-- START --

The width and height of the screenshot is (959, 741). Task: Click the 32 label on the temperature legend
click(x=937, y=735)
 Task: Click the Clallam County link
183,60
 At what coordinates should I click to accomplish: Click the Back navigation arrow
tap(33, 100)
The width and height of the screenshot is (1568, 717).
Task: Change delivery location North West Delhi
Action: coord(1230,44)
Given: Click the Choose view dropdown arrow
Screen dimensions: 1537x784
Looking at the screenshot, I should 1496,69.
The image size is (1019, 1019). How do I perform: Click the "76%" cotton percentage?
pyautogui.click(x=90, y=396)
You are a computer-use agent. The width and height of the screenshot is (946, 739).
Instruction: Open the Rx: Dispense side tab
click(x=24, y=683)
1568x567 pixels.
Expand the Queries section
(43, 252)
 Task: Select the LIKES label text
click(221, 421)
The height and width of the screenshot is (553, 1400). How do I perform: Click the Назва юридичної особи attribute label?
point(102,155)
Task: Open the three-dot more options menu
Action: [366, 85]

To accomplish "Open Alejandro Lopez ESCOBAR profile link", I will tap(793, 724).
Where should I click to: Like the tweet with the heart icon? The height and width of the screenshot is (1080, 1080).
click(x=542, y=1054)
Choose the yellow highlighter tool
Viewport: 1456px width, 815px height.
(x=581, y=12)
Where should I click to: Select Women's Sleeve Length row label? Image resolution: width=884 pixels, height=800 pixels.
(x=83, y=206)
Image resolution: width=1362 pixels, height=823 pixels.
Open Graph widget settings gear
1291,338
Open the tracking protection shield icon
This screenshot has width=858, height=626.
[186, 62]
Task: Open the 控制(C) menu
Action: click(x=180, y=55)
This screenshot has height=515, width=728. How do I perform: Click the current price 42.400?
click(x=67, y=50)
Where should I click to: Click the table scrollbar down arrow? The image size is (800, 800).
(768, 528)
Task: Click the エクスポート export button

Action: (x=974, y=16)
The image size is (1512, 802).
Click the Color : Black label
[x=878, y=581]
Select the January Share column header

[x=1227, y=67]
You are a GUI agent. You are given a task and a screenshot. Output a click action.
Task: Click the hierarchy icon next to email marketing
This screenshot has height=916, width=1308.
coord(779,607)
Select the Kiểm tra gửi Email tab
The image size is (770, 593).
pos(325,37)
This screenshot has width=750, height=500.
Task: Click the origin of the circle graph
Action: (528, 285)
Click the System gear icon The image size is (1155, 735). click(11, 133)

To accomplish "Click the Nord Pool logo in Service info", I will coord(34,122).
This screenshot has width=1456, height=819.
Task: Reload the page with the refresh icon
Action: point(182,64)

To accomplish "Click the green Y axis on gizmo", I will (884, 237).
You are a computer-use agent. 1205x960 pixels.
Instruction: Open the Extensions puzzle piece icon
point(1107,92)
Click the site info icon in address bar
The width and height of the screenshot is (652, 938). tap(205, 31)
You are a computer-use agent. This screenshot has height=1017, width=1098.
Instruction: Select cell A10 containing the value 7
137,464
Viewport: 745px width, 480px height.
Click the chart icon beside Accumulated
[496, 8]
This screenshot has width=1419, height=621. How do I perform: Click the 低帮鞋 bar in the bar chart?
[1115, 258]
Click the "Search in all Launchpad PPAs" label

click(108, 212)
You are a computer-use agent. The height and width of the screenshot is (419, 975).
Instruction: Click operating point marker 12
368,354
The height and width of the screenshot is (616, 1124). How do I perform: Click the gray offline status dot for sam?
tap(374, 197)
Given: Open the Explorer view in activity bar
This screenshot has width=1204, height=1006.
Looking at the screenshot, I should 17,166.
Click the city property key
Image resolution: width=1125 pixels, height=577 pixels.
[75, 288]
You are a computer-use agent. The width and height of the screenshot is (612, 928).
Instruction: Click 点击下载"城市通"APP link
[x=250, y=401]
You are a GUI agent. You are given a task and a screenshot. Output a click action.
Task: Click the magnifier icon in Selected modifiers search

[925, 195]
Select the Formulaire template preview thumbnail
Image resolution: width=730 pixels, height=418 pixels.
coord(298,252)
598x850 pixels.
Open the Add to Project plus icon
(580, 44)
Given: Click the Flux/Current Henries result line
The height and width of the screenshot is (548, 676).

-- END --

• Given request
Rewrite the records above as a JSON list of strings with one string per line, leaving out blank lines.

• The answer
[
  "The width and height of the screenshot is (959, 741). Task: Click the 32 label on the temperature legend",
  "click(x=937, y=735)",
  " Task: Click the Clallam County link",
  "183,60",
  " At what coordinates should I click to accomplish: Click the Back navigation arrow",
  "tap(33, 100)",
  "The width and height of the screenshot is (1568, 717).",
  "Task: Change delivery location North West Delhi",
  "Action: coord(1230,44)",
  "Given: Click the Choose view dropdown arrow",
  "Screen dimensions: 1537x784",
  "Looking at the screenshot, I should 1496,69.",
  "The image size is (1019, 1019). How do I perform: Click the \"76%\" cotton percentage?",
  "pyautogui.click(x=90, y=396)",
  "You are a computer-use agent. The width and height of the screenshot is (946, 739).",
  "Instruction: Open the Rx: Dispense side tab",
  "click(x=24, y=683)",
  "1568x567 pixels.",
  "Expand the Queries section",
  "(43, 252)",
  " Task: Select the LIKES label text",
  "click(221, 421)",
  "The height and width of the screenshot is (553, 1400). How do I perform: Click the Назва юридичної особи attribute label?",
  "point(102,155)",
  "Task: Open the three-dot more options menu",
  "Action: [366, 85]",
  "To accomplish \"Open Alejandro Lopez ESCOBAR profile link\", I will tap(793, 724).",
  "Where should I click to: Like the tweet with the heart icon? The height and width of the screenshot is (1080, 1080).",
  "click(x=542, y=1054)",
  "Choose the yellow highlighter tool",
  "Viewport: 1456px width, 815px height.",
  "(x=581, y=12)",
  "Where should I click to: Select Women's Sleeve Length row label? Image resolution: width=884 pixels, height=800 pixels.",
  "(x=83, y=206)",
  "Image resolution: width=1362 pixels, height=823 pixels.",
  "Open Graph widget settings gear",
  "1291,338",
  "Open the tracking protection shield icon",
  "This screenshot has width=858, height=626.",
  "[186, 62]",
  "Task: Open the 控制(C) menu",
  "Action: click(x=180, y=55)",
  "This screenshot has height=515, width=728. How do I perform: Click the current price 42.400?",
  "click(x=67, y=50)",
  "Where should I click to: Click the table scrollbar down arrow? The image size is (800, 800).",
  "(768, 528)",
  "Task: Click the エクスポート export button",
  "Action: (x=974, y=16)",
  "The image size is (1512, 802).",
  "Click the Color : Black label",
  "[x=878, y=581]",
  "Select the January Share column header",
  "[x=1227, y=67]",
  "You are a GUI agent. You are given a task and a screenshot. Output a click action.",
  "Task: Click the hierarchy icon next to email marketing",
  "This screenshot has height=916, width=1308.",
  "coord(779,607)",
  "Select the Kiểm tra gửi Email tab",
  "The image size is (770, 593).",
  "pos(325,37)",
  "This screenshot has width=750, height=500.",
  "Task: Click the origin of the circle graph",
  "Action: (528, 285)",
  "Click the System gear icon The image size is (1155, 735). click(11, 133)",
  "To accomplish \"Click the Nord Pool logo in Service info\", I will coord(34,122).",
  "This screenshot has width=1456, height=819.",
  "Task: Reload the page with the refresh icon",
  "Action: point(182,64)",
  "To accomplish \"Click the green Y axis on gizmo\", I will (884, 237).",
  "You are a computer-use agent. 1205x960 pixels.",
  "Instruction: Open the Extensions puzzle piece icon",
  "point(1107,92)",
  "Click the site info icon in address bar",
  "The width and height of the screenshot is (652, 938). tap(205, 31)",
  "You are a computer-use agent. This screenshot has height=1017, width=1098.",
  "Instruction: Select cell A10 containing the value 7",
  "137,464",
  "Viewport: 745px width, 480px height.",
  "Click the chart icon beside Accumulated",
  "[496, 8]",
  "This screenshot has width=1419, height=621. How do I perform: Click the 低帮鞋 bar in the bar chart?",
  "[1115, 258]",
  "Click the \"Search in all Launchpad PPAs\" label",
  "click(108, 212)",
  "You are a computer-use agent. The height and width of the screenshot is (419, 975).",
  "Instruction: Click operating point marker 12",
  "368,354",
  "The height and width of the screenshot is (616, 1124). How do I perform: Click the gray offline status dot for sam?",
  "tap(374, 197)",
  "Given: Open the Explorer view in activity bar",
  "This screenshot has width=1204, height=1006.",
  "Looking at the screenshot, I should 17,166.",
  "Click the city property key",
  "Image resolution: width=1125 pixels, height=577 pixels.",
  "[75, 288]",
  "You are a computer-use agent. The width and height of the screenshot is (612, 928).",
  "Instruction: Click 点击下载\"城市通\"APP link",
  "[x=250, y=401]",
  "You are a GUI agent. You are given a task and a screenshot. Output a click action.",
  "Task: Click the magnifier icon in Selected modifiers search",
  "[925, 195]",
  "Select the Formulaire template preview thumbnail",
  "Image resolution: width=730 pixels, height=418 pixels.",
  "coord(298,252)",
  "598x850 pixels.",
  "Open the Add to Project plus icon",
  "(580, 44)",
  "Given: Click the Flux/Current Henries result line",
  "The height and width of the screenshot is (548, 676)."
]